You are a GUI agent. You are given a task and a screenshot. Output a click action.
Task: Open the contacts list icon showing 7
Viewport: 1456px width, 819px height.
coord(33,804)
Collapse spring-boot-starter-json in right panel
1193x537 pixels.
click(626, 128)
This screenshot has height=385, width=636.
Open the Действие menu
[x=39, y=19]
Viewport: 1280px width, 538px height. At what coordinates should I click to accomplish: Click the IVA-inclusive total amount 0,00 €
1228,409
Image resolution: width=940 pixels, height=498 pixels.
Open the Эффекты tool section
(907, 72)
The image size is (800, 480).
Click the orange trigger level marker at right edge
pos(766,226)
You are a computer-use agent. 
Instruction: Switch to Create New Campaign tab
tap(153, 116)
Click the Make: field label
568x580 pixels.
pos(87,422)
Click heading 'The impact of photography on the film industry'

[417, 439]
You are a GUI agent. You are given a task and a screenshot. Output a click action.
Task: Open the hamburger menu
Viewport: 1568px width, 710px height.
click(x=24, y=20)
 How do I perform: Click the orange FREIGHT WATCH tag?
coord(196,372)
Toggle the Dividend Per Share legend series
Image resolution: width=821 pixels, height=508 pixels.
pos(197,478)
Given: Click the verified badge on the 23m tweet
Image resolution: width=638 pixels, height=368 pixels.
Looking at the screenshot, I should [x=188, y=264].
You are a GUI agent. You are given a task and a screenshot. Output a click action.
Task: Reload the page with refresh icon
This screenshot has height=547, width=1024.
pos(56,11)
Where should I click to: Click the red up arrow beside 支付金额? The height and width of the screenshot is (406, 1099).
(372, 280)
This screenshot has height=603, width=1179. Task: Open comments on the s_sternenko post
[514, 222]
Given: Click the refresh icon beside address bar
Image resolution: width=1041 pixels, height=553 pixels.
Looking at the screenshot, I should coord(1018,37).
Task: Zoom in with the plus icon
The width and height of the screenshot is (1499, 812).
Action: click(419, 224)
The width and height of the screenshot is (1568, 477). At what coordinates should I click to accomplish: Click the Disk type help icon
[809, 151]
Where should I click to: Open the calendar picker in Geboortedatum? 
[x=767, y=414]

- - - - -

The listing above holds a line with "Open the Эффекты tool section" and a line with "Click the Make: field label". Print the stretch from the first through the second, exactly and alone.

Open the Эффекты tool section
(907, 72)
The image size is (800, 480).
Click the orange trigger level marker at right edge
pos(766,226)
You are a computer-use agent. 
Instruction: Switch to Create New Campaign tab
tap(153, 116)
Click the Make: field label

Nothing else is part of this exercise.